The Building Itself Deserves a Program Note
The Crest Theatre opened as the Empress Theatre in 1912, became a vaudeville house, survived a 1946 fire, and reopened two years later with the Art Deco neon vertical sign that still buzzes above K Street. The auditorium seats 975 in burgundy velvet, with gilded plasterwork and a proscenium arch that frames dancers like a held breath. The sightlines are notoriously unforgiving—no seat is more than 90 feet from the stage, which means you will see sweat, see the moment a dancer's focus slips and recovers. This proximity is the point. Modern black-box theaters achieve it through intimacy; the Crest achieves it through architectural accident.

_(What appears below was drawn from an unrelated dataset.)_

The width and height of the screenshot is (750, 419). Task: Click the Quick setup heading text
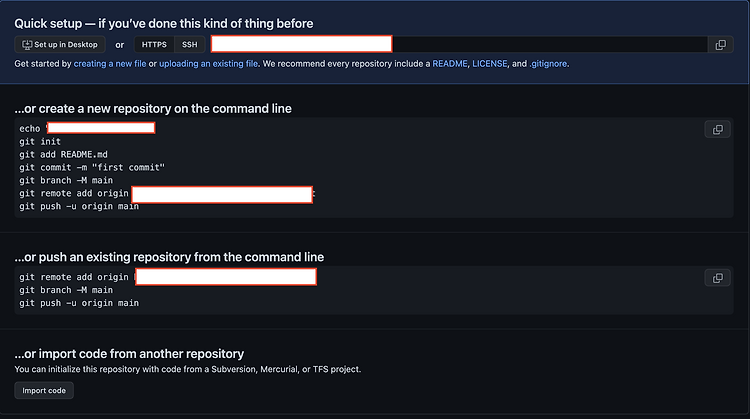(164, 23)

Workshops: For Bodies at Every Stage
Sunday's masterclasses run 10 a.m. to 4 p.m. in the theatre's basement rehearsal space (originally a speakeasy, now with sprung floors and better ventilation). The schedule:
- 10 a.m.: Graham technique with BODYWATER's associate director, Maria Santos. Santos danced with Ailey from 2009 to 2016; her classes are legendarily demanding and legendarily kind to older bodies. Open to all levels, though expect floor work.
- 12:30 p.m.: Hip-hop fundamentals with the Davis collective Directional Force. They will teach the cypher format—the circle, the call-and-response, the ethics of entering and exiting. No prior training required; sneakers recommended.

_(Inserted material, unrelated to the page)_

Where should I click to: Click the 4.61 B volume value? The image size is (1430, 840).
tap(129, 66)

- 2:30 p.m.: Improvisation and composition, co-taught by Frazier and Sacramento-based choreographer Keith Hennessy. This one fills fastest; previous participants have described it as "therapy with a metronome."
Single workshop: $35. Full-day pass: $85. Festival performance ticket holders receive 20% off.
What to Eat, Where to Stand
The theatre lobby hosts four pop-ups during intermissions and after Saturday's final curtain:
- Seoul Taco: Korean-Mexican fusion from the food truck that parked outside LowBrau for six years before brick-and-mortaring in Midtown. Order the short rib tacos; they travel well up staircases.
- Bottle & Barlow: Natural wines and low-ABV cocktails from the R Street bar named for a 19th-century Sacramento bootlegger. The pét-nat is cold, slightly funky, and genuinely interesting.
- Ginger Elizabeth Chocolates: The ice cream sandwich—specifically, the brown butter cookie with malted vanilla—is why people linger in the lobby until ushered out.